*** Exercise data ***

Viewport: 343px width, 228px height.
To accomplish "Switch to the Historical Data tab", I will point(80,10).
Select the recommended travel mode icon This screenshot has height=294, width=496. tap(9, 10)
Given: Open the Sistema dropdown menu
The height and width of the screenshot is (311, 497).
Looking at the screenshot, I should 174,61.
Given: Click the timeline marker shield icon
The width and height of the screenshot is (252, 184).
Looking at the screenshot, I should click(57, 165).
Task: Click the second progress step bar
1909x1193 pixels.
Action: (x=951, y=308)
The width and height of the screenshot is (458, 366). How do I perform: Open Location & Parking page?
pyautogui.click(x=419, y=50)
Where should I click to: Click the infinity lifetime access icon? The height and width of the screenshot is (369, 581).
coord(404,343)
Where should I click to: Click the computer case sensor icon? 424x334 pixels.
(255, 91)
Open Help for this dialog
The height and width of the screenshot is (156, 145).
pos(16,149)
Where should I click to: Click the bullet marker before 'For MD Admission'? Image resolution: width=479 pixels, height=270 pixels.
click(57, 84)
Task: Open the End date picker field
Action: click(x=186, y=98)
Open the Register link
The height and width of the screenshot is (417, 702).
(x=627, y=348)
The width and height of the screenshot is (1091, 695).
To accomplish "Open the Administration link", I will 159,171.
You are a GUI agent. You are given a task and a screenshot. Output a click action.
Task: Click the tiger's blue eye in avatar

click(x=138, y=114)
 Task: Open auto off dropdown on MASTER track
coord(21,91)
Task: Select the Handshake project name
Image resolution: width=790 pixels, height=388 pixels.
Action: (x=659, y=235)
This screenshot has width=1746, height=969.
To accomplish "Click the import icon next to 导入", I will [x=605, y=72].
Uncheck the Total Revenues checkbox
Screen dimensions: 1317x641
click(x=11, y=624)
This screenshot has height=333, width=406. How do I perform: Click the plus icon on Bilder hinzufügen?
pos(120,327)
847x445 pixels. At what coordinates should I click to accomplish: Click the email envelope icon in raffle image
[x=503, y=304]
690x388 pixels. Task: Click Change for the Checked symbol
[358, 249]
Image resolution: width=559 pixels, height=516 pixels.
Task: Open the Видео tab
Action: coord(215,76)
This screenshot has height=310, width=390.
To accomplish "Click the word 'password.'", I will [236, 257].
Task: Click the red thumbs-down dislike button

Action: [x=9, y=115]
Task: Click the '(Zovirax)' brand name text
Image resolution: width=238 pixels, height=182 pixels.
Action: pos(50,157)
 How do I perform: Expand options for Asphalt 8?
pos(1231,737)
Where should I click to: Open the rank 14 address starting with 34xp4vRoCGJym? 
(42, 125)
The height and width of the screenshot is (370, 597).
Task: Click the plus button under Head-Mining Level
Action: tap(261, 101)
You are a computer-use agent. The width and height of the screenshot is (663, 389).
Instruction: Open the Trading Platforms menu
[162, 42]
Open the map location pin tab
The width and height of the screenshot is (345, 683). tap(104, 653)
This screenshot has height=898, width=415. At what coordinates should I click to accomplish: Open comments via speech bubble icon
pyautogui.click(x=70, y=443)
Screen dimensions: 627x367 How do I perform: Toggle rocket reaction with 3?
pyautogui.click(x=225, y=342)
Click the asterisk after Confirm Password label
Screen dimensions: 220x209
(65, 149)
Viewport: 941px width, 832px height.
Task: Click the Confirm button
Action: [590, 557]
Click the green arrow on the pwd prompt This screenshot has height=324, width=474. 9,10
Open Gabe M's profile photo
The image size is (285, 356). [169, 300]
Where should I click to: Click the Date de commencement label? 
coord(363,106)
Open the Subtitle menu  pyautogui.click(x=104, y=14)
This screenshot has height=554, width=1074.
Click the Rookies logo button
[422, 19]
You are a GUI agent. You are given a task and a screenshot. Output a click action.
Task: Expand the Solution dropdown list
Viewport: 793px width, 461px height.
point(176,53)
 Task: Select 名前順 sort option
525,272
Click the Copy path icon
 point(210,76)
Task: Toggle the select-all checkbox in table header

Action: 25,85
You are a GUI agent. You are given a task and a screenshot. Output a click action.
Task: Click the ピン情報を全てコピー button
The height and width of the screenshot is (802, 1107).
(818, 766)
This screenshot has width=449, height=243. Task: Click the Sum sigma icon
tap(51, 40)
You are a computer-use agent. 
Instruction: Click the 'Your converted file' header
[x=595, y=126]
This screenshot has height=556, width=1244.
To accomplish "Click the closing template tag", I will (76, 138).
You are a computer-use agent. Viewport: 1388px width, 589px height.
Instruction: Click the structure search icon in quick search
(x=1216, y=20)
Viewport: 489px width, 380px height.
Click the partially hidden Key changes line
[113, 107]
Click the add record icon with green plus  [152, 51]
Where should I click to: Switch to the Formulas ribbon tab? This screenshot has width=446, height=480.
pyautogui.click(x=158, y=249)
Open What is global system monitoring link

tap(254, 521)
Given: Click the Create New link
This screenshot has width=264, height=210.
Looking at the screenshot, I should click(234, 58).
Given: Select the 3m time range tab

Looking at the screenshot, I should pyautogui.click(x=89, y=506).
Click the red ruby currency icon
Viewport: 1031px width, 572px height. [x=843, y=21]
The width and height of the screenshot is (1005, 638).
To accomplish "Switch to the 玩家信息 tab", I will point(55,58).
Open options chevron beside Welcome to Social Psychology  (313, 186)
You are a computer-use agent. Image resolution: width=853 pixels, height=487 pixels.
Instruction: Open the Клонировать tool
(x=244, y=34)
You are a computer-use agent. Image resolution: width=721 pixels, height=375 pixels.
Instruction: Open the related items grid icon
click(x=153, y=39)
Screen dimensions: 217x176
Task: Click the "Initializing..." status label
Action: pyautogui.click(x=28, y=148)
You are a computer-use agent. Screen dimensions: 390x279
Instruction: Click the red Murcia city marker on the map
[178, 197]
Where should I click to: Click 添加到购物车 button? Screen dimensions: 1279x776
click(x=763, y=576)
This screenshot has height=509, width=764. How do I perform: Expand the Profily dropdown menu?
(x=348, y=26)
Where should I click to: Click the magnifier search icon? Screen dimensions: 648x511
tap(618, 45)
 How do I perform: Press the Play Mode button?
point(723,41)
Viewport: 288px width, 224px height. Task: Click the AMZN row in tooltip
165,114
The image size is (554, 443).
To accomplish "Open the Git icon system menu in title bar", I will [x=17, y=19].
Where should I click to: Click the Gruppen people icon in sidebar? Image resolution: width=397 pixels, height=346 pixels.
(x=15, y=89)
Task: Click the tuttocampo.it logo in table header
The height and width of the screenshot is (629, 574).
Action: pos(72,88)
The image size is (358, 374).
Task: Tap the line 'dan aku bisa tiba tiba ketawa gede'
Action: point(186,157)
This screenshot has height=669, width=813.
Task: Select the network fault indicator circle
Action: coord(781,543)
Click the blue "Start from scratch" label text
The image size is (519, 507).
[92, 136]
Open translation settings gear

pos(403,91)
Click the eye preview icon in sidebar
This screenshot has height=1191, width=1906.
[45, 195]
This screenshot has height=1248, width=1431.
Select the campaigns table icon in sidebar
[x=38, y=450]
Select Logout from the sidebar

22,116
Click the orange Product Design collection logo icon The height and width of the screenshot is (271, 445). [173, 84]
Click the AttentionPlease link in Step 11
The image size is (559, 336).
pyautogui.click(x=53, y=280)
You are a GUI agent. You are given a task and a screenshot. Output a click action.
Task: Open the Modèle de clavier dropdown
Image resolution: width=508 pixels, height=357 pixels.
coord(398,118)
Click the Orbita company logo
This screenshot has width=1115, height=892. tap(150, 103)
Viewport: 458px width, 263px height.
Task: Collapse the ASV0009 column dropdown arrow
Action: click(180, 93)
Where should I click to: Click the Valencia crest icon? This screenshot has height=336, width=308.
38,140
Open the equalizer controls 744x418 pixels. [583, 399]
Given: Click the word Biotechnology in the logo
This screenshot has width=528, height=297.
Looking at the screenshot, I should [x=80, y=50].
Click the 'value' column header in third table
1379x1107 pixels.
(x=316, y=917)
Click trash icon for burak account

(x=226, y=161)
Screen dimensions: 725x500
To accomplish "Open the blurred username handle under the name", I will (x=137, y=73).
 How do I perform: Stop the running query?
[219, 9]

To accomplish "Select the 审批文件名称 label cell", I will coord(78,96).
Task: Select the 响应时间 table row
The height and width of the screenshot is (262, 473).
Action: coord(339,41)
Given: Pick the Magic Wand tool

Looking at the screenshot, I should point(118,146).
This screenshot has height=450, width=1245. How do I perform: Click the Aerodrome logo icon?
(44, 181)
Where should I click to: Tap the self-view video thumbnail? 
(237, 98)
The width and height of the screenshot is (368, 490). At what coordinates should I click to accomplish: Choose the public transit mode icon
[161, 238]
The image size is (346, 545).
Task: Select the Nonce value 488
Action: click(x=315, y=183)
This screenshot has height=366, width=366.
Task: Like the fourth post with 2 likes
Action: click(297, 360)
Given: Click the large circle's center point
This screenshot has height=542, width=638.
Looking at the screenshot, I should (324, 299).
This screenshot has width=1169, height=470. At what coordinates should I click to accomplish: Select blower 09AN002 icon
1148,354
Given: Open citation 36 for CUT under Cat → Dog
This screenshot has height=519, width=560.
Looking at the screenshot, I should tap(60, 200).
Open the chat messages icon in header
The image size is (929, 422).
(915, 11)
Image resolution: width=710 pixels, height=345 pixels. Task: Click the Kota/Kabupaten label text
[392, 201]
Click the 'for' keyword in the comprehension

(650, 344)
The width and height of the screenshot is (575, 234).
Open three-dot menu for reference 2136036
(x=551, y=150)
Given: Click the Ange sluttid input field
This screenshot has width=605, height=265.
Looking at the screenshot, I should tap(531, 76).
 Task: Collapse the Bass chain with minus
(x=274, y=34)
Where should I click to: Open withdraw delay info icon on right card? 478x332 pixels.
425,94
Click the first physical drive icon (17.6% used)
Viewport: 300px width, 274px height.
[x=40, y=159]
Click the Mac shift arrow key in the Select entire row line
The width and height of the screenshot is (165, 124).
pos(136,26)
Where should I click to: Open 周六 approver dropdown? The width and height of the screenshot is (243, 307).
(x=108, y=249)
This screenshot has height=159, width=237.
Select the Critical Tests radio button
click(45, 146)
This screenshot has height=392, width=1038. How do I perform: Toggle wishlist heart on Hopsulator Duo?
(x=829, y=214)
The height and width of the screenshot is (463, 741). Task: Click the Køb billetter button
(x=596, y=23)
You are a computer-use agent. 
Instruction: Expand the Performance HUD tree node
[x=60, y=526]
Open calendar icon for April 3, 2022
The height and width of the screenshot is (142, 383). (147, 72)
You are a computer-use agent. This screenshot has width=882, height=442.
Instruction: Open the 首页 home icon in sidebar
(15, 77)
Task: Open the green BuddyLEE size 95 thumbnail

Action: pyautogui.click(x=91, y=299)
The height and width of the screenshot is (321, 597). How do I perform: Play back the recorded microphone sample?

*** End of Exercise data ***

:: Assignment ::
Copy every line that contains "name" from the listing above.

:: Solved problem ::
Task: Select the Handshake project name
Task: Click the '(Zovirax)' brand name text
To accomplish "Open the blurred username handle under the name", I will (x=137, y=73).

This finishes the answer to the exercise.